According to the invention, this object is accomplished by having both the first and the second converter stations operating in dc voltage control mode, the first converter station having means for control of the voltage of the direct current link in dependence on a first voltage reference value and the second converter station having means for control of the active power flow through the second converter station, which means comprises voltage control means for control of the direct voltage of the second converter station in dependence on a second voltage reference value, said second voltage reference value being formed in dependence on a third voltage reference value and on a voltage reference correction signal formed in dependence on a quantity indicative of the active power flow through the second converter station and a reference value thereof.
In an advantageous development of the invention, the means for control of the active power flow through the second converter station comprises controller means for forming said voltage reference correction signal, having as inputs said quantity indicative of the active power flow through the second converter station and said reference signal thereof, and summing means for forming said second voltage reference value as a sum of said voltage reference correction signal and said third voltage reference value.
In another advantageous development of the invention, said quantity indicative of the active power flow through the second converter station is the active power flow through the second converter station, calculated from measurements of voltages and currents in the alternating current network to which the second converter station is coupled.

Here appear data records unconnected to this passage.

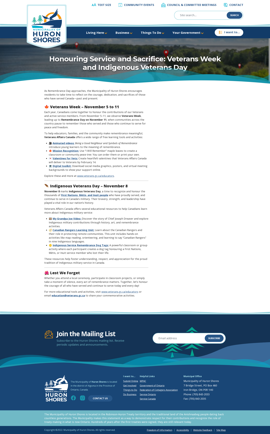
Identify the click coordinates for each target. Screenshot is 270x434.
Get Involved (129, 385)
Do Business (129, 394)
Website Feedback (202, 430)
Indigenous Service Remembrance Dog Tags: (81, 245)
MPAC (143, 381)
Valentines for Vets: (65, 158)
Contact (236, 5)
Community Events (139, 5)
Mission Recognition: (66, 150)
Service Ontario (148, 394)
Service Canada (148, 398)
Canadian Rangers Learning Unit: (73, 230)
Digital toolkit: (62, 166)
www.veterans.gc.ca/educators (95, 176)
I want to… (232, 32)
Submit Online (130, 381)
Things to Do (130, 389)
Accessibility (182, 430)
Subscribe (214, 338)
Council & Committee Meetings (191, 5)
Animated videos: (63, 143)
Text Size (104, 5)
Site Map (221, 430)
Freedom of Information (159, 430)
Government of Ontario (152, 385)
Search (234, 15)
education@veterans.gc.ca (68, 295)
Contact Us (100, 398)
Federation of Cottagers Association (159, 389)
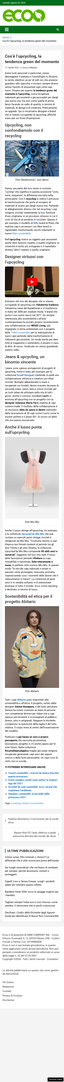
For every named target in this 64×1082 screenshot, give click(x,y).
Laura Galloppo (29, 67)
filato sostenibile (21, 233)
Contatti (6, 991)
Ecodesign (16, 803)
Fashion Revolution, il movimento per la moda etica (33, 820)
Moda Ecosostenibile (32, 803)
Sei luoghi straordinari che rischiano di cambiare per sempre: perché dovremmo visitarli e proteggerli (31, 871)
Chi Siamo (8, 982)
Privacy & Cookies (12, 995)
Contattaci (52, 959)
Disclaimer (8, 1000)
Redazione (8, 986)
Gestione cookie (55, 1079)
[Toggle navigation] (6, 29)
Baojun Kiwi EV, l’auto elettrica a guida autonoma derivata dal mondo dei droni (34, 834)
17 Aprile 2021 (12, 67)
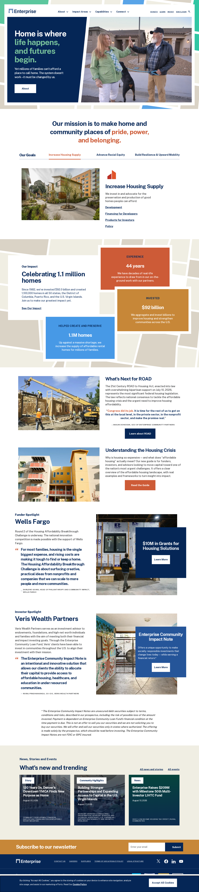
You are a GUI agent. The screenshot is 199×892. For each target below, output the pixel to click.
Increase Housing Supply (65, 154)
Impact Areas (80, 11)
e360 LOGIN (181, 12)
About (62, 11)
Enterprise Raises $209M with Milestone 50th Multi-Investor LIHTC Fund (151, 791)
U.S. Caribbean (107, 817)
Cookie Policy (80, 884)
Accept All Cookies (163, 882)
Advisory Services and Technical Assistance (96, 816)
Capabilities (102, 11)
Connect (121, 11)
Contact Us (59, 861)
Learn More (161, 559)
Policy (109, 226)
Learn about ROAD (140, 433)
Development (113, 207)
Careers (73, 861)
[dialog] (99, 884)
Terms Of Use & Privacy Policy (108, 861)
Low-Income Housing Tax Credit (153, 819)
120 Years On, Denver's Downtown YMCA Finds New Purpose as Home (43, 791)
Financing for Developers (121, 213)
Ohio (134, 819)
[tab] (65, 156)
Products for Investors (119, 220)
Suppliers (86, 861)
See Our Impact (31, 308)
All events (173, 769)
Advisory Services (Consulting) (93, 814)
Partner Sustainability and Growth (95, 819)
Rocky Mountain (31, 821)
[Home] (23, 12)
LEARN (162, 12)
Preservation (84, 815)
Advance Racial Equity (110, 154)
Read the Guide (140, 485)
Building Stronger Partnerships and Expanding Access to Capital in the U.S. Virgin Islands (98, 793)
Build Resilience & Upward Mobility (157, 154)
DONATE (154, 12)
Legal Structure (135, 861)
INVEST (171, 12)
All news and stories (151, 769)
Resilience (83, 821)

Other advantageous developments of the invention will become clear from the following description and from the claims.
With the invention the dc-voltage variations in the transmission system during a disturbance will be reduced and the power recovery process after a disturbance will be simplified and faster. In particular the need for a communication system between the converter stations may be eliminated, such systems being quite complicated especially in multi-terminal systems.